そこでターゲットになったのが、売れ出したばかりの「剛力彩芽」を含めた「武井咲」「忽那汐里」の3人でした。

あらゆるCM、ドラマ、映画の出演に力が注がれ、一刻も早い成長が望まれたのです。

そう考えると、2012年に入りこの3人の露出度が急増したのには納得がいきます。

 

実際問題として、「剛力彩芽=ごり押し」がネット上で話題になりましたが、別に本人が「ごり押し」していたわけではありません。

非常にポジティブな性格として知られている剛力さんですが、さすがに最近では気にし始めたという記事も出てきています。

人気若手女優・剛力彩芽がバッシングにノイローゼ気味!?(日刊大衆 2014年5月4日)

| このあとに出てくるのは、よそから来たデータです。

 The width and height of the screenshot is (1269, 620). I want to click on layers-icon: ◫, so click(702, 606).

確かに、上戸彩さんの後継者として押された他の2人、武井壮さんや忽那汐里さんに比べると、演技などの面では残念ながら後塵を拝している状態です。

さらには出演する作品自体が、人気コミックやアニメの過去作品の実写化が多く、ただでさえ批判をあびやすい状況にあります。

こうした中で、剛力という珍しい名前に引っかけられて「ごり押し」を連呼されるようになってしまった、ある種、気の毒な面もありますし、ネット上の意見にしても言い過ぎだろうというところも見受けられます。

今後どうするのかは事務所の方針等もあるでしょうから何ともいえませんが、演技力を磨いていくしかないように思います。

評価できるほどの演技力があれば、その威光が批判など打ち消してくれるのですから。